» **TASK DESCRIPTION**
Exactly as written, retype the lines that run from the line holding "Where should I click to: Click" through the end of the records below. Do not include pictures.

[Data extracted from a collection]

--- --- ---

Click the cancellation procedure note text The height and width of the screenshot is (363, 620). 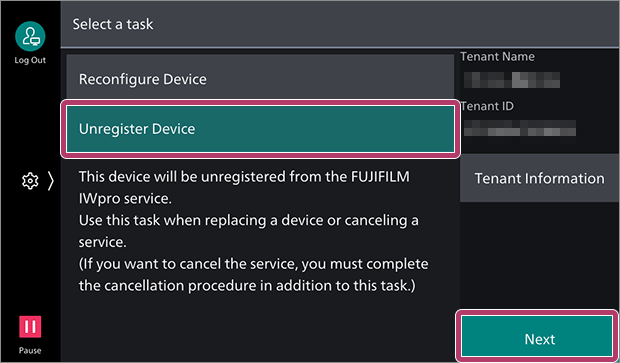point(253,274)
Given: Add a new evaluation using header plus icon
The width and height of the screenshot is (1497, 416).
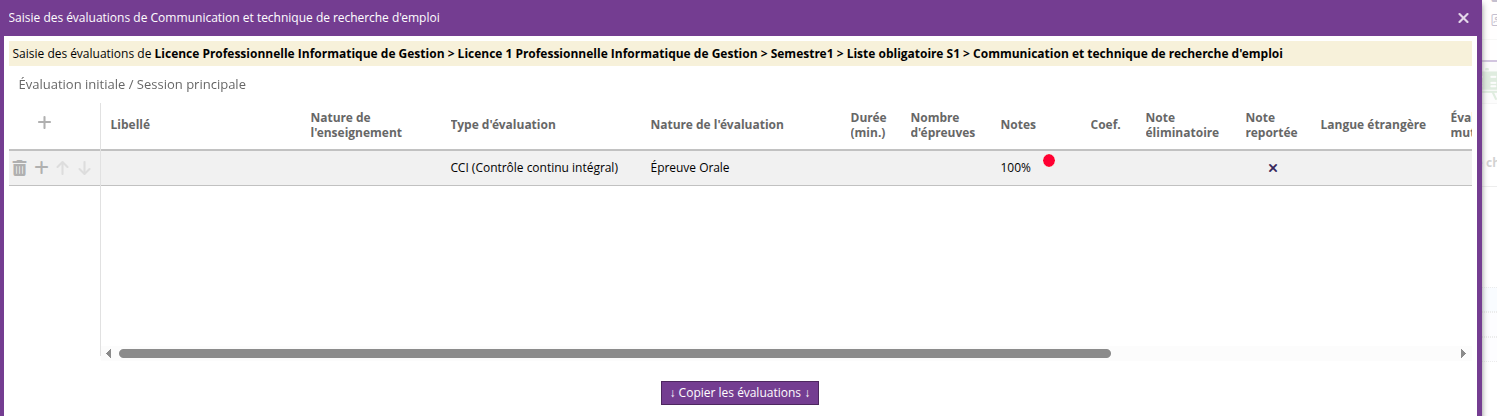Looking at the screenshot, I should pos(44,123).
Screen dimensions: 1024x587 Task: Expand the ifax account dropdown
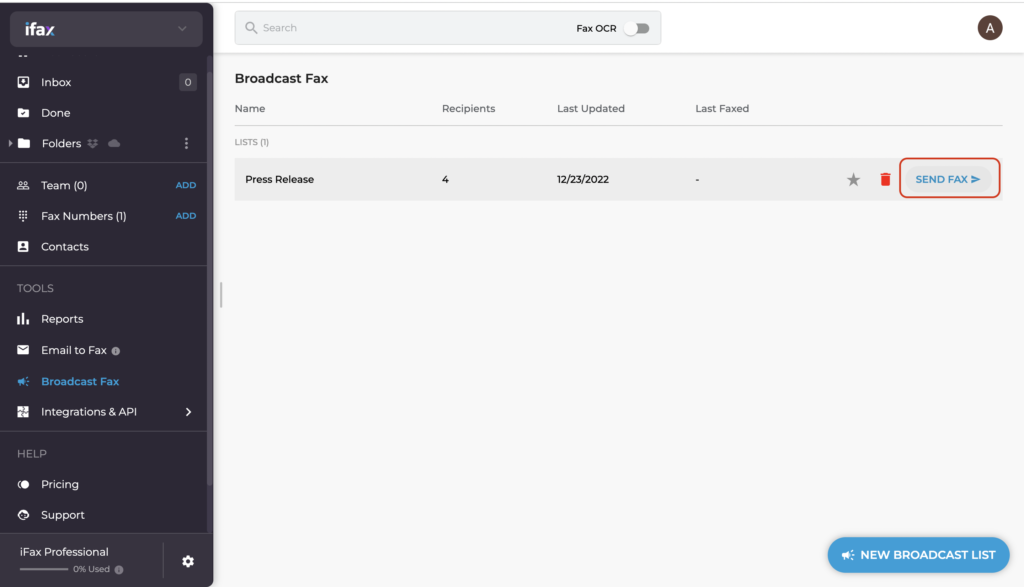[x=182, y=29]
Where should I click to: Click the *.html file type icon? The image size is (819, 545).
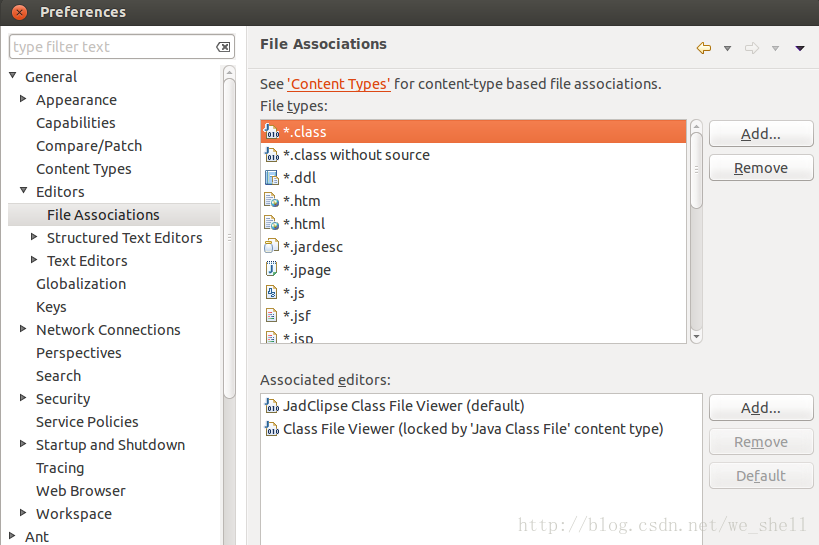point(272,223)
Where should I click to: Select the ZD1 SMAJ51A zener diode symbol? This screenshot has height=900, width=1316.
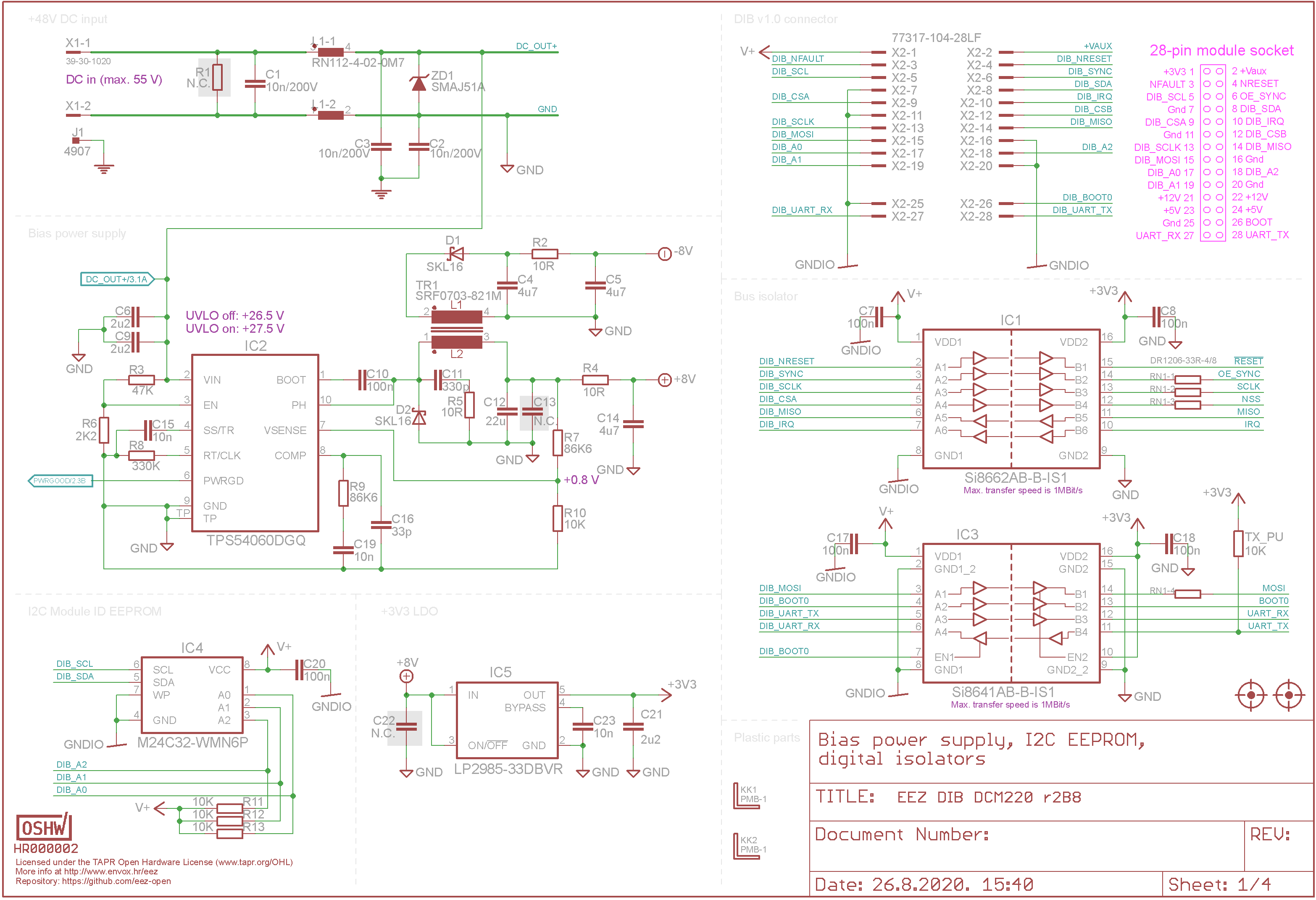pos(418,83)
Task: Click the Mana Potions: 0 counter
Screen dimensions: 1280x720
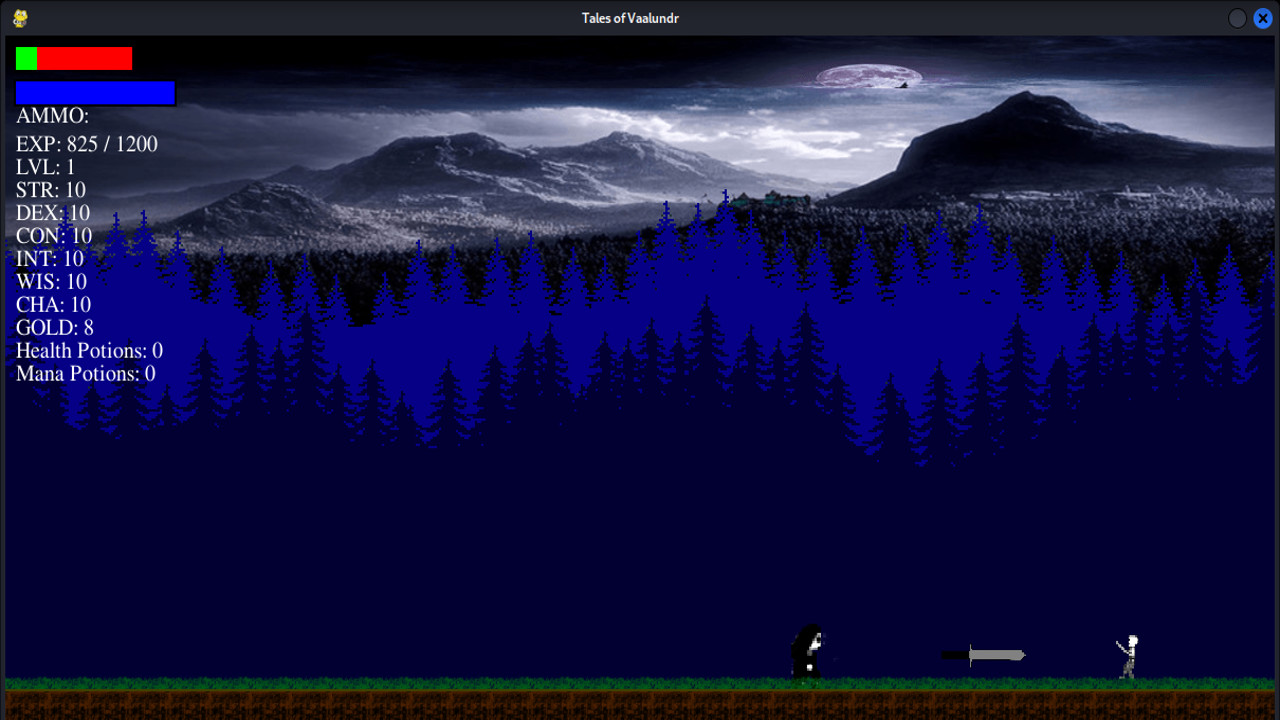Action: [84, 373]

--- --- ---

» **WORKED SOLUTION**
Where should I click to: Click the *.html file type icon? The image size is (819, 545).
point(272,223)
Where should I click to: Select the ZD1 SMAJ51A zener diode symbol? This screenshot has height=900, width=1316.
pos(418,83)
Task: Click the Mana Potions: 0 counter
Screen dimensions: 1280x720
Action: [84, 373]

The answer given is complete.